- Exercise details:
From the line holding "Where should I click to: Open" to the final line below, restate each line word for word and add nothing.
Segment Start: Dataset content
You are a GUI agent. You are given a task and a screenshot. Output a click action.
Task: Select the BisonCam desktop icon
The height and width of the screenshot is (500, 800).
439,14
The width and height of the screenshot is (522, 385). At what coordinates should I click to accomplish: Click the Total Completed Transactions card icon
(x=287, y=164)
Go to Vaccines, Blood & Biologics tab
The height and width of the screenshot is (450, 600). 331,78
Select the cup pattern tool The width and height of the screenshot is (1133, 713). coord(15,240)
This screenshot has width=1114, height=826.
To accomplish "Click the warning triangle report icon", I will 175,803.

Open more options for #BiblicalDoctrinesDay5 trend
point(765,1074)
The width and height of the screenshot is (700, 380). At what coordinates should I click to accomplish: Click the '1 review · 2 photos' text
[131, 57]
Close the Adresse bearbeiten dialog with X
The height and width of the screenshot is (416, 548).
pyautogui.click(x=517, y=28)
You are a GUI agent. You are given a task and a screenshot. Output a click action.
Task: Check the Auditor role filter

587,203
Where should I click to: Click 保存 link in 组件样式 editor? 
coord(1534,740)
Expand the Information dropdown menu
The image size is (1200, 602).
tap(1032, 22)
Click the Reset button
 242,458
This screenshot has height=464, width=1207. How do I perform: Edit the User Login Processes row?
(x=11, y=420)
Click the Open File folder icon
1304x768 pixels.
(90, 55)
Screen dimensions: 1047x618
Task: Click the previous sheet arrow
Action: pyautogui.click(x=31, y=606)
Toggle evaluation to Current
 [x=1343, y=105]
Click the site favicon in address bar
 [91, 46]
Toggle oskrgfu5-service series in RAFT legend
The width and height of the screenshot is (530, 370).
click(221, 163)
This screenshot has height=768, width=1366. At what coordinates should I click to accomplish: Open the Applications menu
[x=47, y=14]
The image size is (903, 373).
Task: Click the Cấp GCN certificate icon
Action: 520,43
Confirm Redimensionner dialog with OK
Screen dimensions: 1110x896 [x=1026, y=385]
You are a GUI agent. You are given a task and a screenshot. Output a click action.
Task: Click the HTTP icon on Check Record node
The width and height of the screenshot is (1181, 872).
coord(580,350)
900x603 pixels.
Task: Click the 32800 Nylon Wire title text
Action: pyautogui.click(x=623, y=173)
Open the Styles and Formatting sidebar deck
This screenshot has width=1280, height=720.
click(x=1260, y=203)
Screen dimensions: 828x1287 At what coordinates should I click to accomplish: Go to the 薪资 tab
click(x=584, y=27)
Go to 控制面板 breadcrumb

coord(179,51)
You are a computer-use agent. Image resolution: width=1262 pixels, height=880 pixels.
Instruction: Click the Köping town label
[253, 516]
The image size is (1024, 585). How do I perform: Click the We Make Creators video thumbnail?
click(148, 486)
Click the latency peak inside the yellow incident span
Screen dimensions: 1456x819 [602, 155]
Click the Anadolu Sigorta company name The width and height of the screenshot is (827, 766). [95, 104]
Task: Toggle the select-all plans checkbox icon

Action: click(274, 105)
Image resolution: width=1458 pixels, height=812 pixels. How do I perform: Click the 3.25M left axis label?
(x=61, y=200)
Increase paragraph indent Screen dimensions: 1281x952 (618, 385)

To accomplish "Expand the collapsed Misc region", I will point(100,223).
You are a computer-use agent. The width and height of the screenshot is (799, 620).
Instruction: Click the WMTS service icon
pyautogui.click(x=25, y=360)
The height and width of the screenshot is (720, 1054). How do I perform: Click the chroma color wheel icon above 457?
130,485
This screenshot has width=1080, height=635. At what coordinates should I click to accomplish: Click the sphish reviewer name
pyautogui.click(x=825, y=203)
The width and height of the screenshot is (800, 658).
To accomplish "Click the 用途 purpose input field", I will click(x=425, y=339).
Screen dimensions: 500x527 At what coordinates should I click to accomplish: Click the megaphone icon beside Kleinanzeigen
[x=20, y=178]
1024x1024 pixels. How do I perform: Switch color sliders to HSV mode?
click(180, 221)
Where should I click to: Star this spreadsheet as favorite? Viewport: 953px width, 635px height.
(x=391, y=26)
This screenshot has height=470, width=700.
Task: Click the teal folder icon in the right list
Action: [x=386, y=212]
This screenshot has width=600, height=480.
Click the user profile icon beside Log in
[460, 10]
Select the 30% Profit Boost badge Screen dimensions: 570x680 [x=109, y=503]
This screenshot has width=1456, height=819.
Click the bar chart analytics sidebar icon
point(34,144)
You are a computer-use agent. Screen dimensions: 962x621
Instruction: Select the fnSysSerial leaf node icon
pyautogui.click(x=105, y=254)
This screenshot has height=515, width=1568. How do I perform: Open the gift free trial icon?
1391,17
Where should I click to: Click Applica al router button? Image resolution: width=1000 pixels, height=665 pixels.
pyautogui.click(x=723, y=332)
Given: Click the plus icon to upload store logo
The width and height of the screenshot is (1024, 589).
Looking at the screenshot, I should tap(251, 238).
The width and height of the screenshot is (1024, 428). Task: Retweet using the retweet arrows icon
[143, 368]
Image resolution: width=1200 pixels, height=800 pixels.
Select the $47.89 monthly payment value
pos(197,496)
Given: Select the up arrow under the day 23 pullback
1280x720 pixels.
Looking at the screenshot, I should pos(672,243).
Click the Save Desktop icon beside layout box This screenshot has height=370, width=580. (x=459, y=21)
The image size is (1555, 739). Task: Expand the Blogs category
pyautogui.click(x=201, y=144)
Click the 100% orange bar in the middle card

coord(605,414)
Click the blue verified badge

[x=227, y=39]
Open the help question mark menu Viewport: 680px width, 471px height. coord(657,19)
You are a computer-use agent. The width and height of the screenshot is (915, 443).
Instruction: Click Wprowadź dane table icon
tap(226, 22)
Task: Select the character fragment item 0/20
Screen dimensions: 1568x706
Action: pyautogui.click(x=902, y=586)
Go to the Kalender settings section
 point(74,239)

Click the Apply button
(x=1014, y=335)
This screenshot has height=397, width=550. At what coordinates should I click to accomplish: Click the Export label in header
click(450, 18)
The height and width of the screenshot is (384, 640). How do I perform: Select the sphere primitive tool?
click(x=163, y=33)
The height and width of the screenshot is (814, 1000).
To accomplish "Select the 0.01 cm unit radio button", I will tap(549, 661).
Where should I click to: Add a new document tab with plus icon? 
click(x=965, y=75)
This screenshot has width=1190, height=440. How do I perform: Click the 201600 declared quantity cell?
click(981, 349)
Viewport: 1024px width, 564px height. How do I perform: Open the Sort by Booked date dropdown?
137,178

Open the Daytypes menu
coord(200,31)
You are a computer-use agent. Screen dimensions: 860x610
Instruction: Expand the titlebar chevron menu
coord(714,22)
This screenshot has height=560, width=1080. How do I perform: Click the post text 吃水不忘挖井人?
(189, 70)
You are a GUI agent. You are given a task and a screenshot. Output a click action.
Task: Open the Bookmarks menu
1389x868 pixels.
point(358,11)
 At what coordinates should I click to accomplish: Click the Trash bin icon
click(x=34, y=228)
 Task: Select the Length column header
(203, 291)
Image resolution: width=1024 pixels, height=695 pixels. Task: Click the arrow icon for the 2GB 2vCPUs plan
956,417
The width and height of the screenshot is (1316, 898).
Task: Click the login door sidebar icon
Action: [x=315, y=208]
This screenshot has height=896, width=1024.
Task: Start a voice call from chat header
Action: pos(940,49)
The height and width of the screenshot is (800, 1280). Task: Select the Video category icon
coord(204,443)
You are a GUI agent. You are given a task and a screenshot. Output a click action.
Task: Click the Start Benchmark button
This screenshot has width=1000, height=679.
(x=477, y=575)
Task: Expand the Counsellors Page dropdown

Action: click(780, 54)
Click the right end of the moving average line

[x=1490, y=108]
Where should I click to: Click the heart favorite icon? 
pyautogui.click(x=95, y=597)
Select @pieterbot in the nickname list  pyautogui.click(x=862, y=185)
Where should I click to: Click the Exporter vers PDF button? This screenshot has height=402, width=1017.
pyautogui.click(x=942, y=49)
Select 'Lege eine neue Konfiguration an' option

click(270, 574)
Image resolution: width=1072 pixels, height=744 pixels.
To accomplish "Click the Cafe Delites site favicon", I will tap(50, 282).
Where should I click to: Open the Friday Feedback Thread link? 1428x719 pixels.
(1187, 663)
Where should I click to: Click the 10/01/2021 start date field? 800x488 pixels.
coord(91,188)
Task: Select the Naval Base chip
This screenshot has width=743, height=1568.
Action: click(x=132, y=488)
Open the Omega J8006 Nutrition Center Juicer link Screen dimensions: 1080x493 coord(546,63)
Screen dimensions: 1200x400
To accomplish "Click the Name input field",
Segment End: Dataset content
- Response area:
Where should I click to: Open the Friday Feedback Thread link? 1428x719 pixels.
(1187, 663)
Where should I click to: Click the 10/01/2021 start date field? 800x488 pixels.
coord(91,188)
Task: Select the Naval Base chip
This screenshot has width=743, height=1568.
Action: click(x=132, y=488)
Open the Omega J8006 Nutrition Center Juicer link Screen dimensions: 1080x493 coord(546,63)
Screen dimensions: 1200x400
To accomplish "Click the Name input field",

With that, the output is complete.